Update on the 5 steps I am aiming to complete:

  1. Download a zip - have successfully downloaded an example zip file, however the INSPIRE zip file downloads as 1 byte (no error message).
  2. Unzip the zip - done.
  3. Convert gml to geojson - done. The conversion seems to conserve all info, this needs to be tested.
  4. Reformat geojson data, create MySQL table with it, insert into our database -
    • Hansen's php script does this. If this php code was to be used it would need modifying as some parts are superfluous for this task.
    • My Typescript code has progressed to printing individual geojson properties to terminal, now need to load them into MySQL database. Local connection is authenticated, but getting a subsequent connection error when loading in the geojson data.
  5. Do all this for batch of multiple zips - using .forEach on an array of URLs.
lin-d-hop commented 1 year ago

Repo with Tom's investigations: https://github.com/DigitalCommons/inspire_updater

lin-d-hop commented 1 year ago

@ThomasDavisonsGit Can we also share a link to Hansen's code too please?

rogup commented 1 year ago

@King-Mob Do you know where we were planning to run this app to fetch INSPIRE data? I feel like it makes most sense to run it on the same server as the 'boundary service' which is currently just a MySql database, not really a service.

I've been talking to @wu-lee and if we do this, makes sense for us to use Ansible and/or Docker, so that this app can be redeployed and maintained more easily.

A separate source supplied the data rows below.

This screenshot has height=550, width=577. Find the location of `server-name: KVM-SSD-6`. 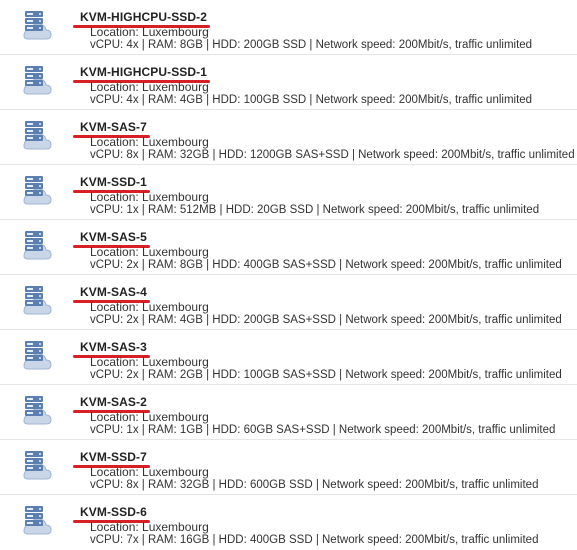

server-name: KVM-SSD-6 is located at coordinates (114, 512).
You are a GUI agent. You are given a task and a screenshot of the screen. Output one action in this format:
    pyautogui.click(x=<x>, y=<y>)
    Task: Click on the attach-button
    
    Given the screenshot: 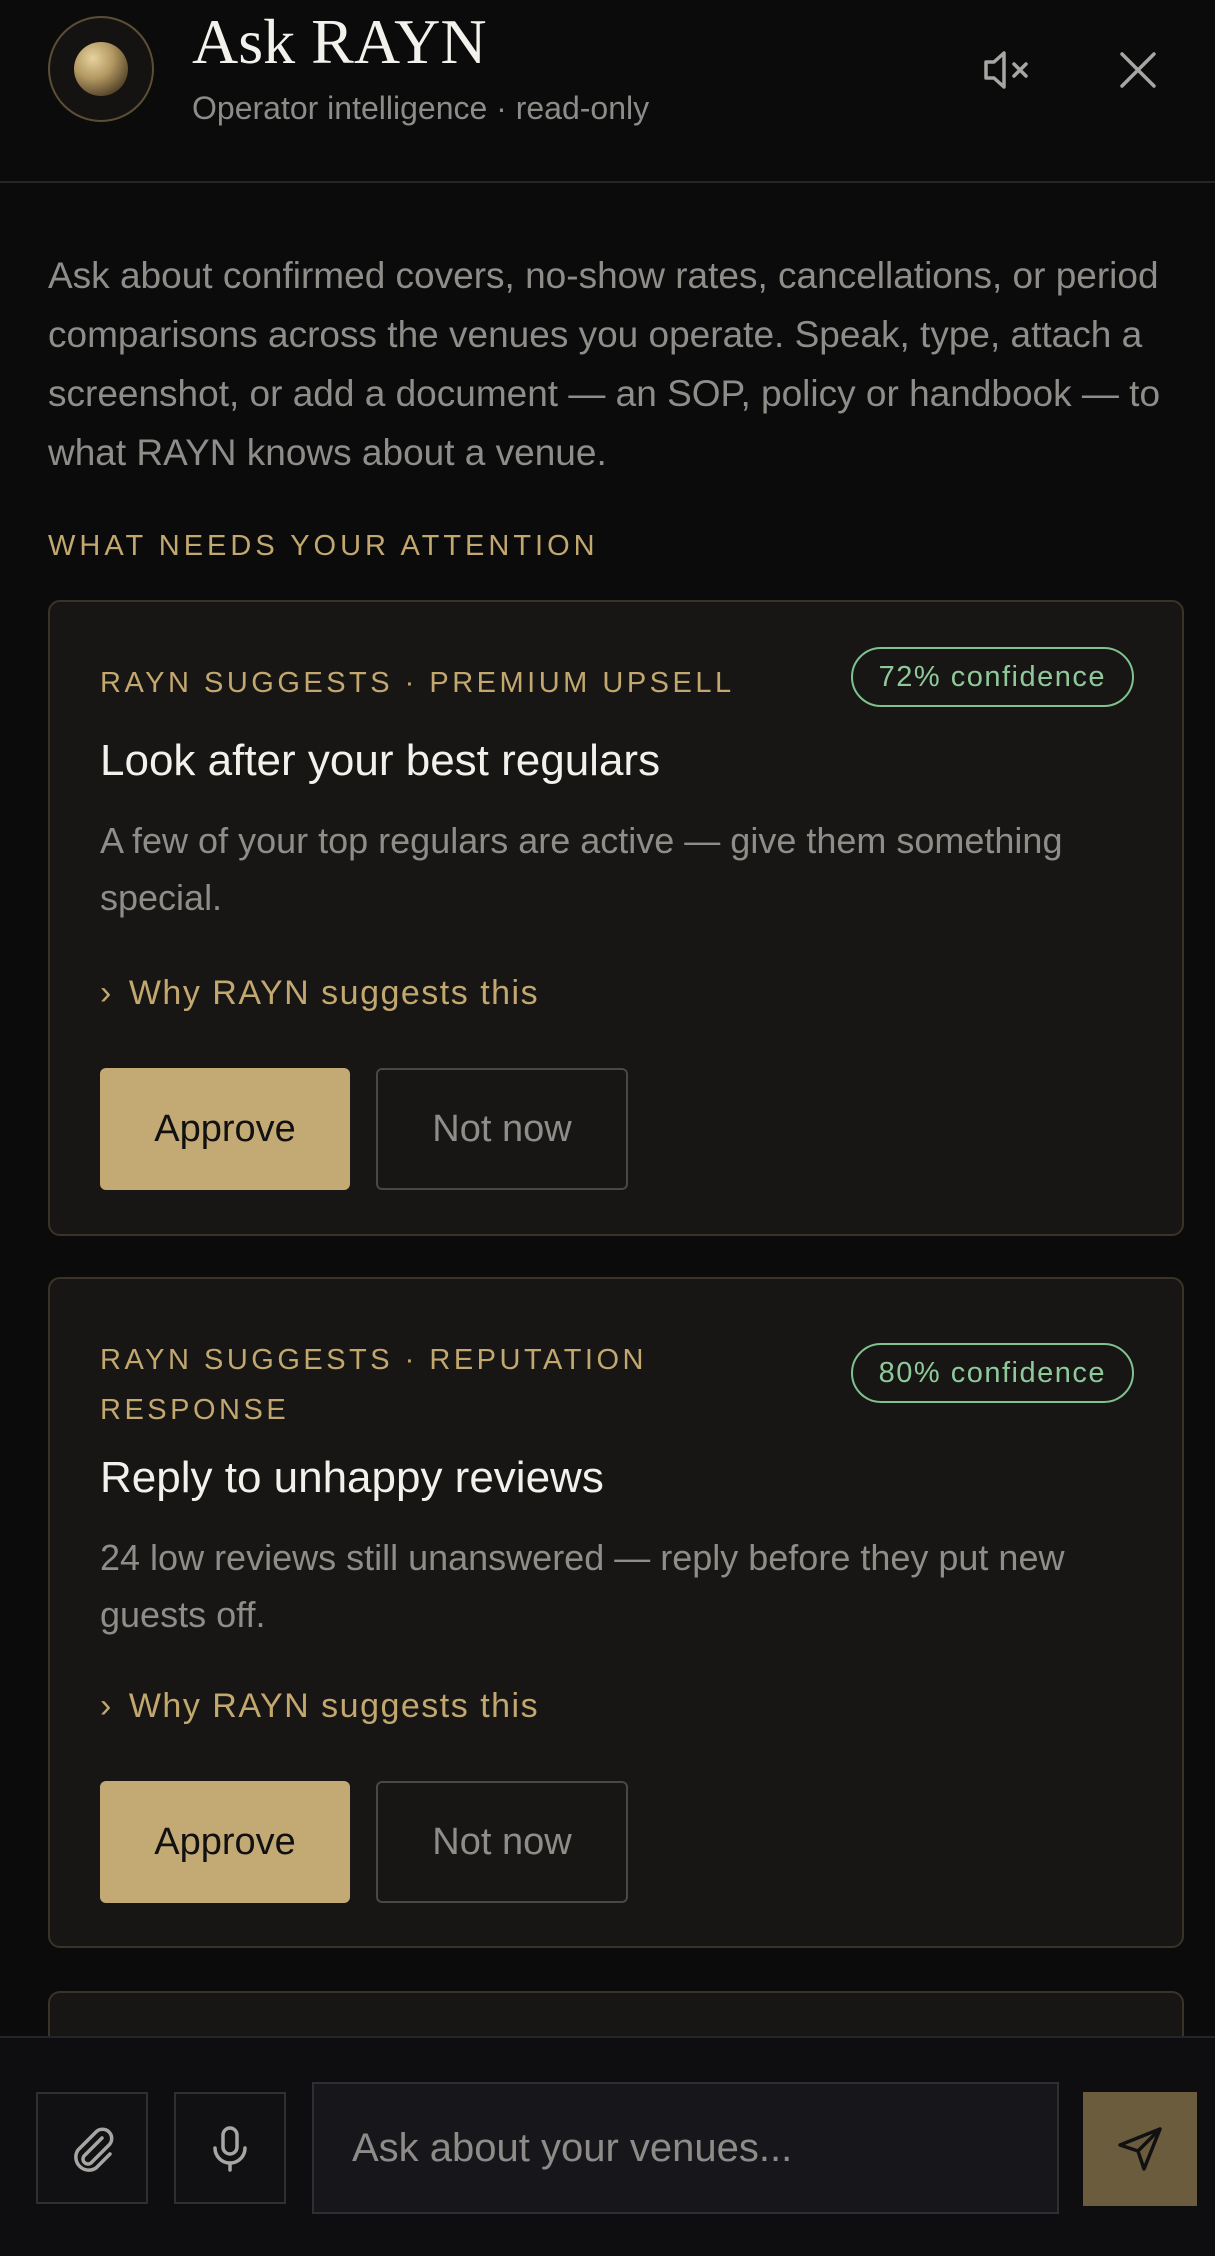 What is the action you would take?
    pyautogui.click(x=92, y=2148)
    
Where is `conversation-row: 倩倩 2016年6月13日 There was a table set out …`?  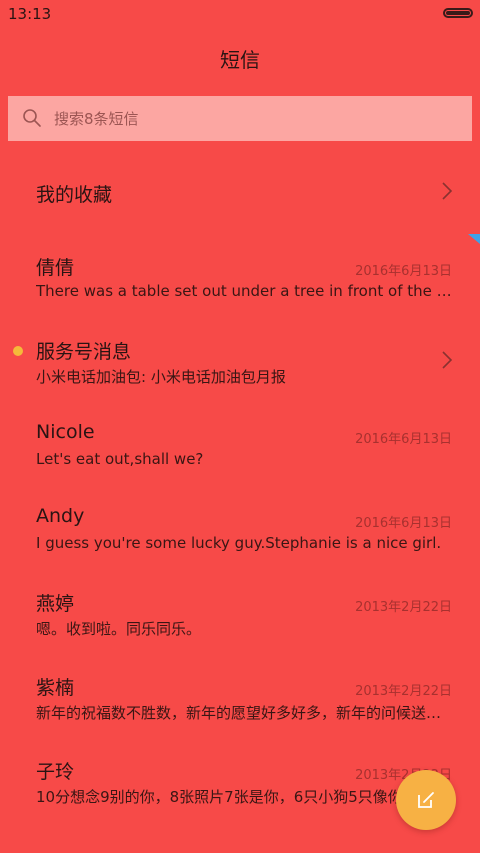 conversation-row: 倩倩 2016年6月13日 There was a table set out … is located at coordinates (240, 276).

There's already an Ansible playbook on the Mykomaps server so @wu-lee is suggesting we move it there, as well as the LX servers eventually, so everything is in the same place.

King-Mob commented 1 year ago

@lin-d-hop regarding the matching task, it might be we need to do some geocoding from the address of the UK company land data back to the polygons. this has an associated cost to it.

I can't give you firm proportions of how many we might want to do this for, vs what we can get with the data we already have, but I should be able to in a couple of weeks (I'm not here next week)

lin-d-hop commented 1 year ago

Am I right that there is an option to just download the changes on the Land Reg ownership data? That will keep costs down for future updates and allow us to stay more up to date. I guess in this update we can also just do the geocoding for any polys with changed ownership compared to what we have in the DB.

lin-d-hop commented 1 year ago

John and I broke the remainder of this work this into three parts:

rogup commented 11 months ago

Hi @King-Mob is the status of the tickboxes in this issue (in the description and latest comment) up to date? Would help to understand the codebase when I look through it

King-Mob commented 11 months ago

@rogup disregard check boxes, mostly done

lin-d-hop commented 11 months ago

Notes from Lynne and John last chat Nov 21st: https://docs.google.com/document/d/1ZkmwqwodVZPo9RyzZy5HIhQf8KuPa5Z4W6Rv7kO1nl0/edit

lin-d-hop commented 11 months ago

Closing this issue to clear out the muddy terrain. Dredging if you will.